Entitled “Beyond the Hype: Blockchains in Capital Markets”, the report states that blockchain technology will “dramatically reshape the capital markets industry”, impacting business models, cost savings and capital requirements in the sector.
McKinsey contends the adoption of blockchain technology will have significant near-term benefits, bringing faster clearing and settlement to the capital markets, while reducing the number of ledgers needed to be maintained by financial institutions and ensuring audit trails are more precise.
However, McKinsey’s chief finding is that the financial industry needs to move in unison to unlock the benefits of the blockchain, a conclusion that supports recent efforts by major banks to back efforts like distributed ledger consortium R3.
The report states:
“The full potential of blockchain technology will only be realized through cooperation among market participants, regulators and technologists and this may take some time.”
Roadblocks to deployment, the report suggested, include the irreversible nature of blockchain databases, which would require that those who participate in running such a network agree on mechanisms to resolve conflicts.
However, the McKinsey report does provide a detailed roadmap for how it expects this transition to play out, despite challenges, providing financial institutions with a window into how they might be able to prepare for the transition to distributed financial technologies.
Armed with these benefits, McKinsey argues the rollout of the technology will occur in four steps, with a distributed ledger first uniting all of a financial institution’s legal entities.
In this scenario, each of a company’s legal entities would act as a “node and bookkeeper” on the distributed ledger, a development that would provide the organization the chance to “rewire” its existing platforms.
“Design issues could be internally resolved and modified with experience over time. This first step could also solve for moving assets into and out of a closed blockchain network,” it says.
From this point, blockchain technology can scale up by replacing the manual processes at a subset of banks, providing what McKinsey called a “solid testing ground” for the tech.
“Small networks of market participants could convene to agree on standards and protocols for booking and transfer with relatively little investment and with the potential to improve current operations,” the report reads.
This stage would be followed by the conversion of inter-dealer-dominated markets and finally the large-scale adoption by buyers and sellers in public markets.

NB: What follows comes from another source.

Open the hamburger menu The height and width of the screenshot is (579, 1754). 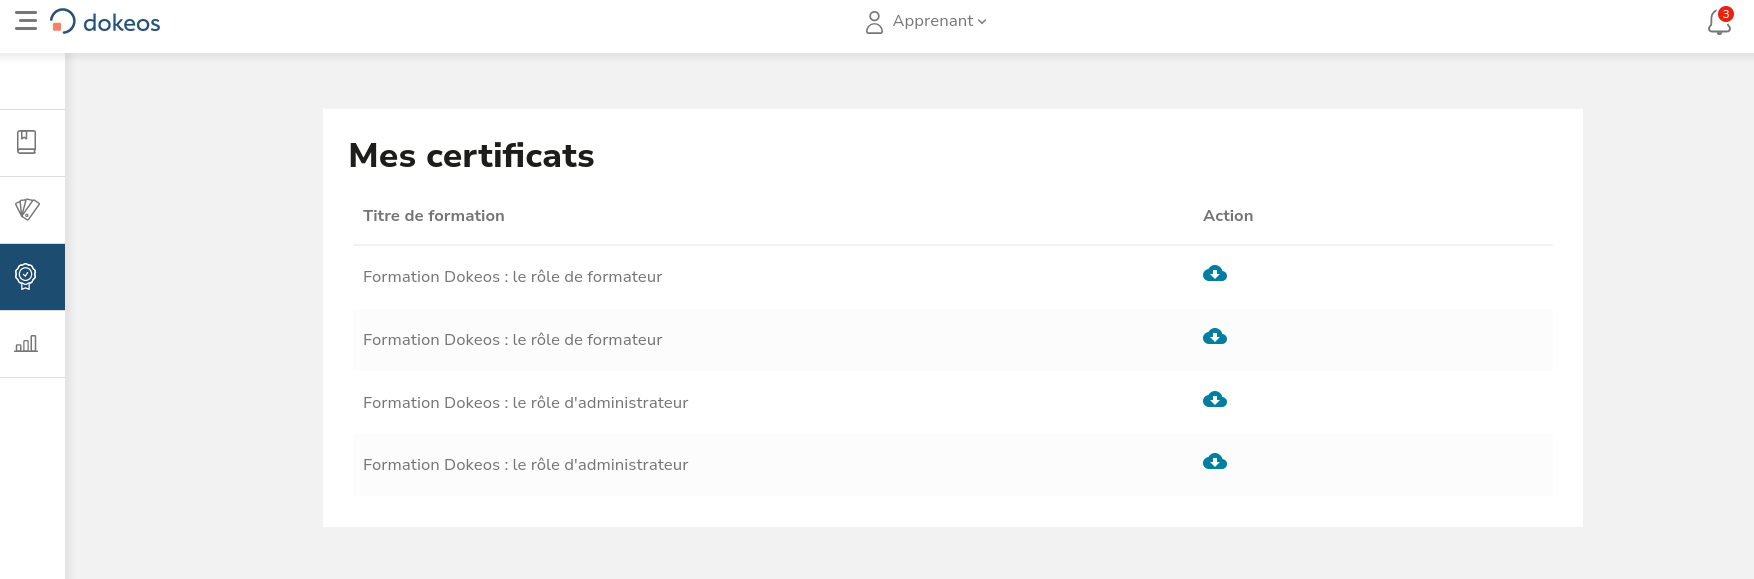(26, 21)
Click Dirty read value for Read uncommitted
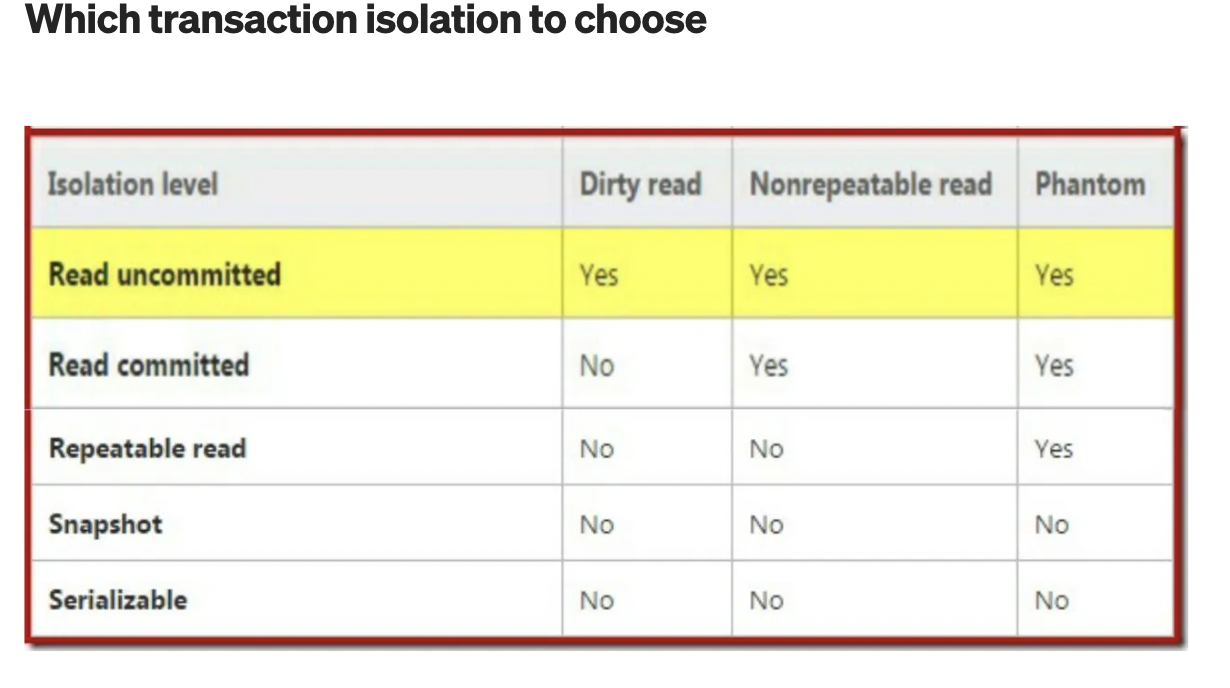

Today, McKinsey found blockchain adoption is happening most rapidly in over-the-counter markets, where “volumes are lower and operations are more manual”.
Other areas where blockchain solutions are likely to proliferate, the report said, are in asset-backed securities, precious metals, repurchase agreements, syndicated bank debt, title insurance and unregistered securities.
Many of the use cases targeted by early entrants into the bitcoin space, the report suggested, will need longer to develop.
Notably, this includes the application of the technology in the payments sector:
“Over time, developments in currency trading based on experience in bitcoin markets may seep into foreign exchange (FX) businesses, as bitcoin exchanges obtain the licenses to accept cash deposits. And application of blockchain technology in the payments space may move beyond the current retail focus.”